歴史・見どころ

大瀬の獅子舞歴史・見どころ

歴史

大瀬の獅子舞の始まりは、1662年に大瀬村の領主になった森川下総守(しもうさのかみ)より、獅子頭を拝領してから始まったと伝えられ、350年以上の歴史をもちます。

本地域は古くからの稲作地帯であり、雨乞い行事と稲の病害虫駆除、また人々の悪疫防除の夏祈祷の祓いとして行われてきました。

獅子舞は江戸時代に盛んであった富士浅間信仰※1と深く結びつき、舞の形態も、3体の獅子親子が富士山に登る途中の出来事を、物語風に描いています。

また、1991年には県の無形民俗文化財にも指定されました。

見どころ

通常、祝いなどに舞う神楽獅子は、一つの獅子頭を2人でかぶりますが、大瀬は風流獅子で、一つの獅子頭を1人でかぶる「1人立ち・3頭連れ」の獅子舞です。3体の獅子親子にもそれぞれ特徴があります。大獅子は兄獅子で顔が青く、金色の眉に目をむき出し、勇ましい表情をしています。中獅子は弟獅子で黒い顔が特徴。女獅子は、大獅子・中獅子と比べ角がなく、少し穏やかな表情をしているのが特徴です。

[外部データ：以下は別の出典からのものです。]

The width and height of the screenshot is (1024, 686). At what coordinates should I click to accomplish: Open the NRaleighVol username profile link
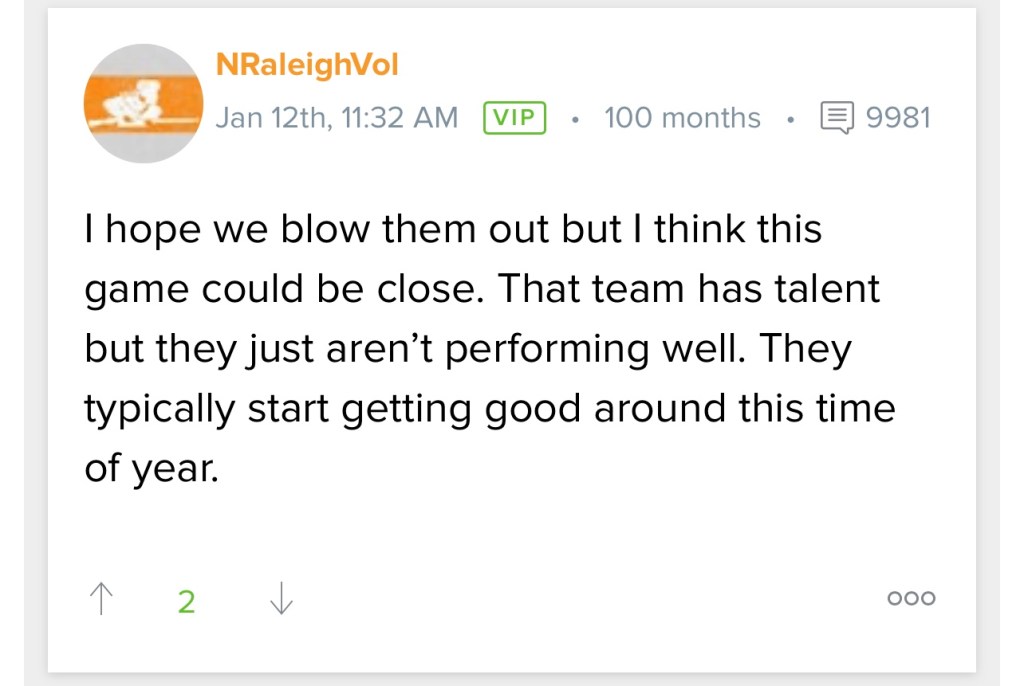(x=307, y=65)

舞の構成は、序の舞、本舞、結びの舞に分けられており全部で12掛り(種類)あります(当日に舞われるのは、そのうち8掛り程度)。囃子笛を用いた笛は17曲目もあり、本舞の情緒豊かな哀調を込めた笛の音は、観客を魅了します。

また、獅子が舞うとよく雨が降り、舞庭を足でかき回し泥んこになることから、「ドロンコ獅子」とも呼ばれています。